■ Aangeleverde gegevens
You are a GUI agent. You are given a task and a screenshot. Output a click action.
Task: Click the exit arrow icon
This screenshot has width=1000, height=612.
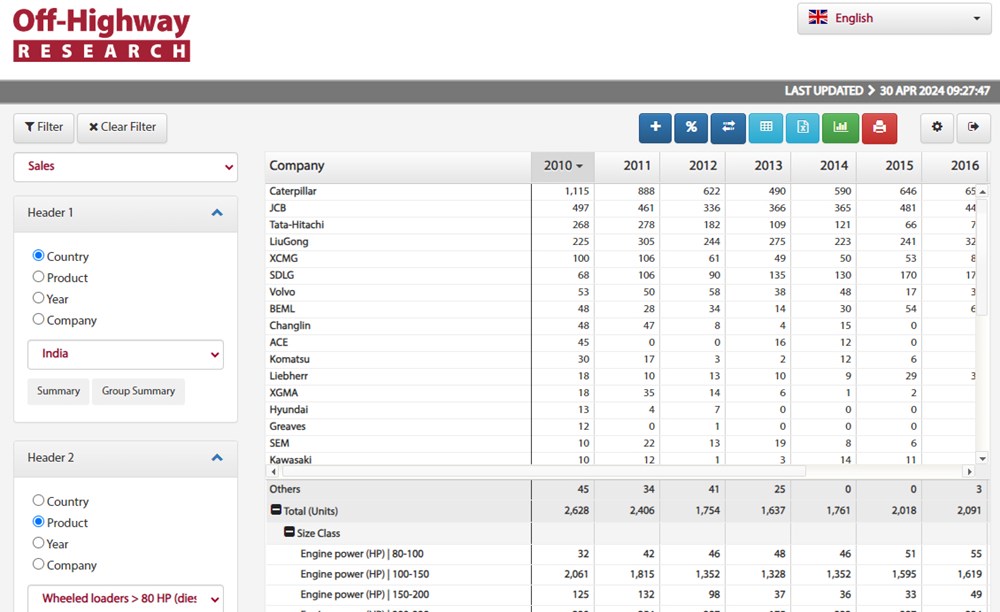(x=972, y=128)
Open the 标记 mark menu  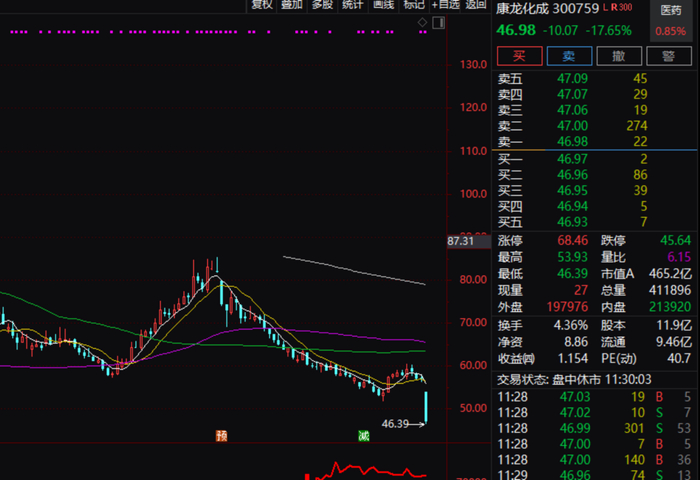click(413, 5)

■ Over de opdracht
Geef alle regels uit het overzicht hierboven waarin het woord "screenshot" staat, en neem elke regel woord voor woord over.

■ Uitkomst opdracht
You are a GUI agent. You are given a task and a screenshot. Output a click action.
This screenshot has width=1000, height=612.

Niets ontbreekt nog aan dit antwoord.